Jeder kennt das Phänomen, obwohl es bis vor kurzem kein Wort dafür gab. Luxus, der gar keiner ist, aber die Illusion desselben vorgaukelt.

Etwa das „Speedy Boarding“ von Easyjet: Man muss zwar zum Billigterminal, darf dort aber als Erster, vorbei an den wartenden Massen, ins Flugzeug steigen. Oder Fünfstern-Hotels, die eben genau kein Fünfstern-Service anbieten, dafür als Schnäppchen buchbar sind.

Auch die Premium-Economy-Klasse gehört dazu. Weil die Sitze in der Economy aus Einsparungsgründen so unwürdig eng gestellt sind, wird heute vielfach die ehemals selbstverständliche Beinfreiheit als Premium-Produkt verkauft. Der Trost: Man fliegt zwar Economy, sitzt dort aber immerhin ganz vorn.

Seit kurzem gibt es nun eine Bezeichnung für das Phänomen, sie heißt auf Englisch Premium-Mediocre, was mit Premium-Mittelmäßigkeit übersetzbar ist.

Zur Premium-Mittelmäßigkeit zählen auch vermeintlich raffinierte Gourmetprodukte, etwa Trüffel-Öl ohne Trüffel (dafür mit künstlichem Trüffelaroma) oder Balsamico-Essig, der nicht wie der echte Balsamico über viele Jahre gereift (und damit für die meisten unerschwinglich), sondern nur ein Gemisch aus billigem Weinessig mit Traubenmost und Zuckercouleur ist.
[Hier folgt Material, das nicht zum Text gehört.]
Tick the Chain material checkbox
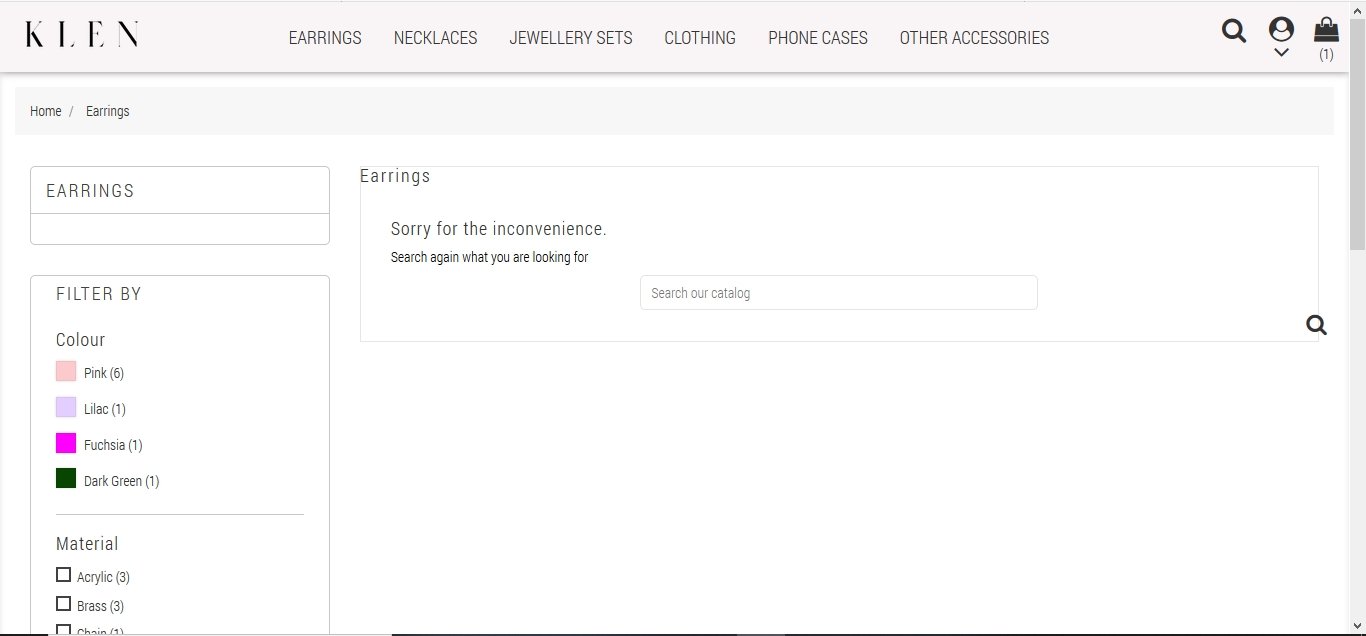 (x=64, y=630)
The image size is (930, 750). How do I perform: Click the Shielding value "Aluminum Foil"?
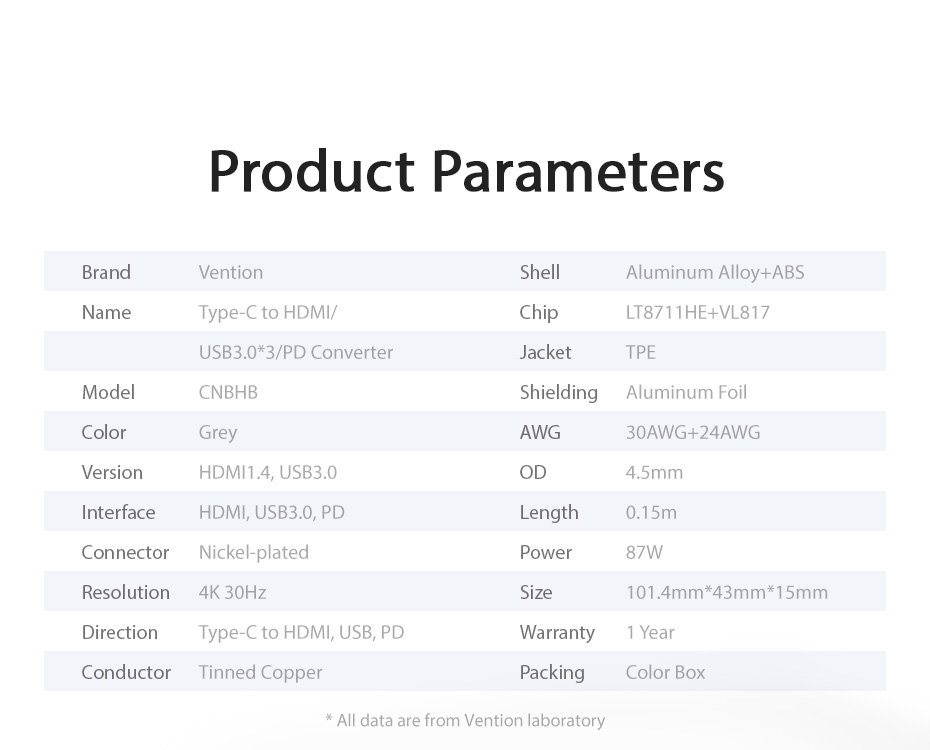click(x=686, y=392)
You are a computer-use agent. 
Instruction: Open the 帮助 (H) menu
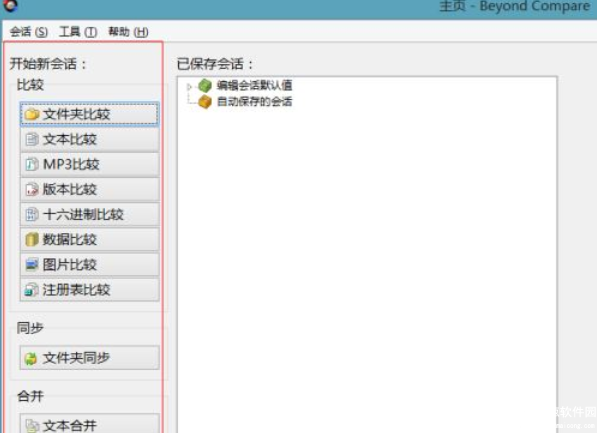pyautogui.click(x=128, y=32)
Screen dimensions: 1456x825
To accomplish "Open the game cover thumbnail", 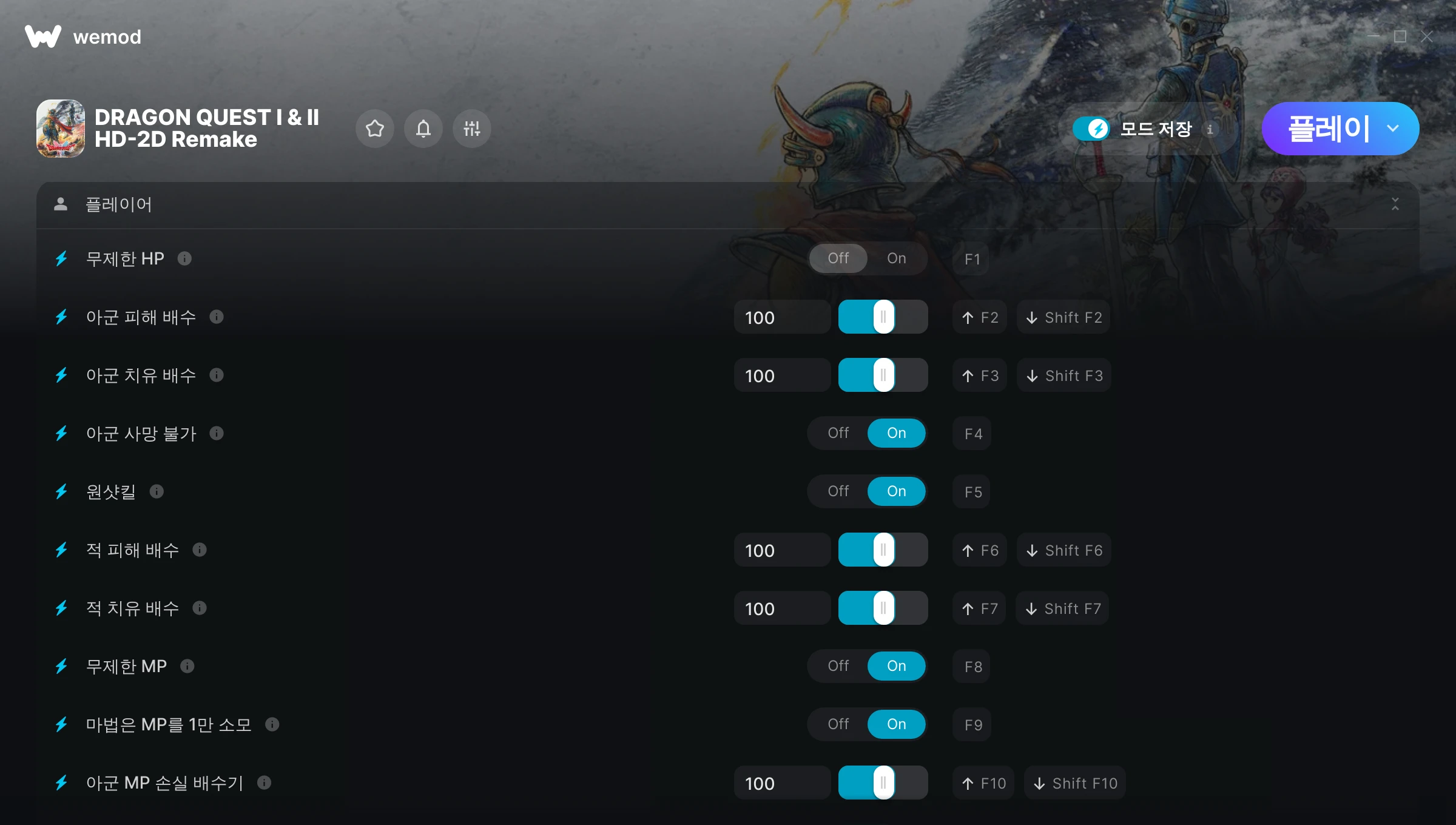I will pos(61,129).
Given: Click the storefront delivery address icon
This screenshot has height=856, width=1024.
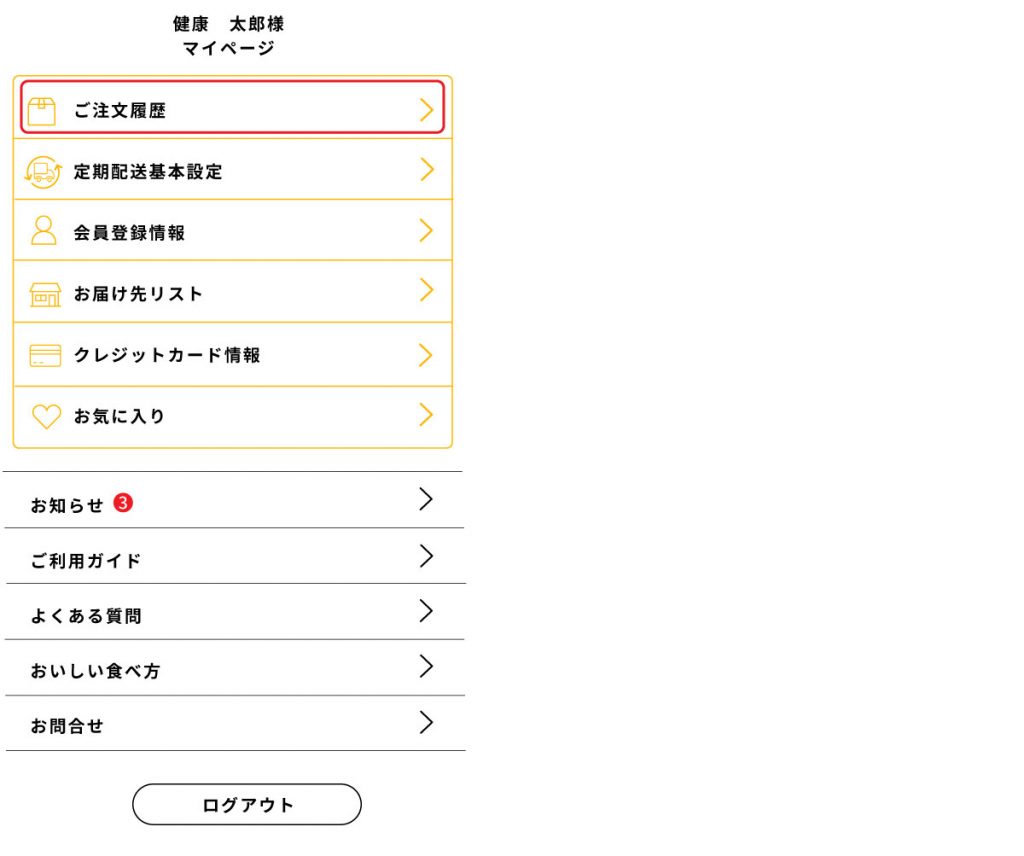Looking at the screenshot, I should tap(45, 294).
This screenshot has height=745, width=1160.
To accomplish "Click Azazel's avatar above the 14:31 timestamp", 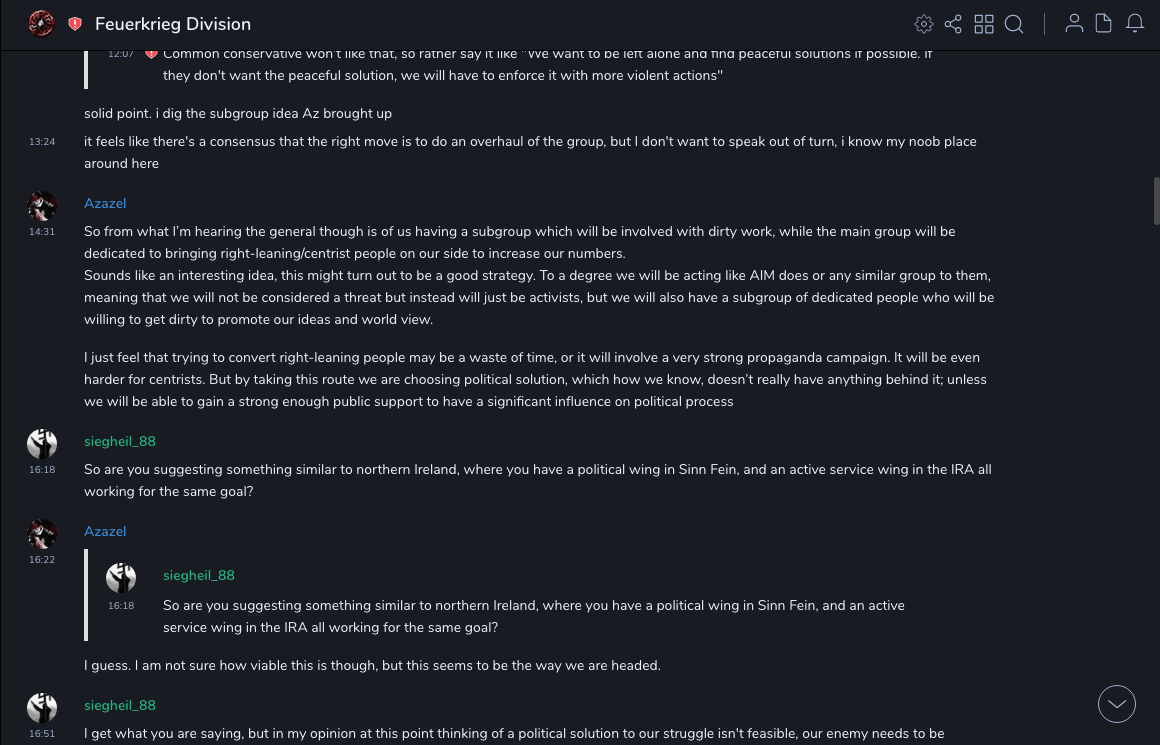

Premium-Mittelmaß ist zum Beispiel auch die A-Klasse von Mercedes. Sie ist nicht besser als ein Golf, allerdings teurer. Doch sie vermittelt jenen Käufern, die sich nie einen großen Mercedes leisten könnten, sie wären Mitglied im Club der Nutzer von Premium-Marken. Illusionen kann man also auch kaufen. Mit dem Preisaufschlag für eine Dosis Premium.